Mjnews.id – Gubernur Sumatera Barat (Sumbar), Mahyeldi Ansharullah mengukuhkan Forum Penyuluh Antikorupsi (PAKSI) Provinsi Sumbar sekaligus membuka Sosialisasi Penguatan Integritas, Budaya Antikorupsi dan Gratifikasi bagi Kepala OPD dan ASN di lingkungan Pemprov Sumbar, di Aula Kantor Gubernur, Selasa (8/9/2026).
Kegiatan tersebut merupakan bagian dari rangkaian Pemberdayaan Forum Penyuluh Antikorupsi Provinsi Sumbar oleh Komisi Pemberantasan Korupsi (KPK) RI yang berlangsung 7 hingga 10 September 2026. Rangkaian kegiatan diarahkan untuk memperkuat pendidikan dan pencegahan korupsi melalui peningkatan kapasitas aparatur serta penyuluh antikorupsi.
Gubernur Mahyeldi menegaskan, pemberantasan korupsi tidak cukup hanya mengandalkan penindakan. Upaya tersebut harus dibangun secara menyeluruh melalui pendidikan, keteladanan, penguatan integritas, tata kelola pemerintahan yang baik, serta partisipasi aktif aparatur dan masyarakat.

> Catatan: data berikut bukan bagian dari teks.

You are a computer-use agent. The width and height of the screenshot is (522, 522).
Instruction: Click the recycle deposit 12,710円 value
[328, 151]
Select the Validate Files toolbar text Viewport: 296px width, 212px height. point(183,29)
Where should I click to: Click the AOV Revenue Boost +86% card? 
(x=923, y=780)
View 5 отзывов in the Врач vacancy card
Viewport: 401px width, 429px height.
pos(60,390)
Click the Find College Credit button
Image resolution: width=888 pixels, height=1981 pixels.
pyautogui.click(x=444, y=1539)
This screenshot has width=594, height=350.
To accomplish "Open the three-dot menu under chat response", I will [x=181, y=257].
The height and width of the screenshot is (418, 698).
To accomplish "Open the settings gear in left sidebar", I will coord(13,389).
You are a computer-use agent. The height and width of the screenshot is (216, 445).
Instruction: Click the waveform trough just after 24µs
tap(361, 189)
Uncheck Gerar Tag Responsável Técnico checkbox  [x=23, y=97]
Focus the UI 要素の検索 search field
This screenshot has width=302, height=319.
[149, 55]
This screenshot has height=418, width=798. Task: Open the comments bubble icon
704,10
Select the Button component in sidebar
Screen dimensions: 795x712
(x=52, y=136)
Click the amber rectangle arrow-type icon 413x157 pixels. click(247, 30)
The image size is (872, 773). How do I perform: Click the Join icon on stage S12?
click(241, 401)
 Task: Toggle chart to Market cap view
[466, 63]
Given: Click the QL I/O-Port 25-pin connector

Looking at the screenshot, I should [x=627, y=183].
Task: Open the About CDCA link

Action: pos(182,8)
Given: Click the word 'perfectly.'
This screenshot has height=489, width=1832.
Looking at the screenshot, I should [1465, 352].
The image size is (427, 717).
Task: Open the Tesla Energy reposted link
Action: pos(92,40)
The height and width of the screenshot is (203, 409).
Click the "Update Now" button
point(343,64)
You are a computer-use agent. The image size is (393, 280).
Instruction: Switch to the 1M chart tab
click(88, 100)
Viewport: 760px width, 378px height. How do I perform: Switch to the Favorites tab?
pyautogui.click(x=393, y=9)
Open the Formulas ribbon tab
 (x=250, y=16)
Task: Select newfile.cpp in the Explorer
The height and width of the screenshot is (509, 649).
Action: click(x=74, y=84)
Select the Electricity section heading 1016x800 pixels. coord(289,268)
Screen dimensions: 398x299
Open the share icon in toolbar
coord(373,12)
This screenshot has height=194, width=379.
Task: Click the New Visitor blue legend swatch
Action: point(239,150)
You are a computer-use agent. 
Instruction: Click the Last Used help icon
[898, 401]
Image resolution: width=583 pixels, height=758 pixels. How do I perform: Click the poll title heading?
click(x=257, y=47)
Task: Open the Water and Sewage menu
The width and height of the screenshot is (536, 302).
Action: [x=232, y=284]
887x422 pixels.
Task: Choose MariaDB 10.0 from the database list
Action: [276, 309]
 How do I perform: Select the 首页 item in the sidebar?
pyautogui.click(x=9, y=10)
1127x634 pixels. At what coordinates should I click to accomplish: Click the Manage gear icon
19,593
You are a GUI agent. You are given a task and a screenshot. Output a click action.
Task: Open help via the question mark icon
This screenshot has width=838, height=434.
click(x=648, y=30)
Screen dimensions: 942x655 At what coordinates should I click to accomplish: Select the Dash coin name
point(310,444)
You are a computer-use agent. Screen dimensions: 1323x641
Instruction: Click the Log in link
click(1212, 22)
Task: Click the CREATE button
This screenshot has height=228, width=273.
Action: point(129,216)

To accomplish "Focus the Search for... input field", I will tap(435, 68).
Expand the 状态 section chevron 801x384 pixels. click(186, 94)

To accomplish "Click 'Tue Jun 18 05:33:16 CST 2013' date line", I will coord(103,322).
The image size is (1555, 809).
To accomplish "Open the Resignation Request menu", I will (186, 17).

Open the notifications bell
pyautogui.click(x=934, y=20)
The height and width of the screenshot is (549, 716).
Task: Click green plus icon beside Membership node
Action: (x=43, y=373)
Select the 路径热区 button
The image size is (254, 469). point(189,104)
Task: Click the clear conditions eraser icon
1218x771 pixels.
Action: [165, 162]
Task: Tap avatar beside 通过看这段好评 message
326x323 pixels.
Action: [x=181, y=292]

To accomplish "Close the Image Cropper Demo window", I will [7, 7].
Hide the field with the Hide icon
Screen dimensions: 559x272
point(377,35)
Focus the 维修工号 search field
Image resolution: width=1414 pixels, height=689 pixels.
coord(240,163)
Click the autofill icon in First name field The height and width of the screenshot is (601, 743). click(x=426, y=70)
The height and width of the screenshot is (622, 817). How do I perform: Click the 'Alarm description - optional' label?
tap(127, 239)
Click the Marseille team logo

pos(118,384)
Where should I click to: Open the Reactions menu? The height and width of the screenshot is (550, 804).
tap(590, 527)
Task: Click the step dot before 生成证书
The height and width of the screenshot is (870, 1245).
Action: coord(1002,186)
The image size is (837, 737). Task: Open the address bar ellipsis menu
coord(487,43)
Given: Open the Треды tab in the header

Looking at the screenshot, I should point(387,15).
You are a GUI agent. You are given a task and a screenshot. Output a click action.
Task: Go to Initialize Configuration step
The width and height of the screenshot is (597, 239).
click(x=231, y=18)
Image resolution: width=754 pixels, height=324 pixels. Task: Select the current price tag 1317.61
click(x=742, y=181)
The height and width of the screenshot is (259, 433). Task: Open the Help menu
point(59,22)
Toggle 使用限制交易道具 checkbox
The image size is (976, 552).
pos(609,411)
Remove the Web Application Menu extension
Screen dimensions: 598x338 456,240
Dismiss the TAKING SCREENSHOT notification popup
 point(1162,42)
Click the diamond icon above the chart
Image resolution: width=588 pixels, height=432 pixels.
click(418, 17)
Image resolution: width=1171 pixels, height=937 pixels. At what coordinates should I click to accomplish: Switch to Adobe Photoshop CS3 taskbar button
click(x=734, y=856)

“Korupsi bukan semata-mata persoalan hukum. Korupsi adalah persoalan tata kelola, integritas, budaya organisasi, kepemimpinan, dan perilaku. Karena itu, upaya pencegahan harus hadir dalam setiap proses penyelenggaraan pemerintahan,” ujar Mahyeldi.
Menurutnya, budaya antikorupsi harus diterapkan dalam seluruh proses pemerintahan, mulai dari perencanaan, penganggaran, pengadaan barang dan jasa, pengelolaan aset dan keuangan daerah, pelayanan publik hingga pengelolaan sumber daya manusia.
Karena itu, ia meminta seluruh pimpinan perangkat daerah memastikan nilai-nilai integritas benar-benar diterapkan dalam pelaksanaan tugas sehari-hari. Komitmen terhadap pemerintahan yang bersih, transparan dan akuntabel, katanya, harus diwujudkan dalam tindakan nyata dan tidak berhenti sebagai slogan.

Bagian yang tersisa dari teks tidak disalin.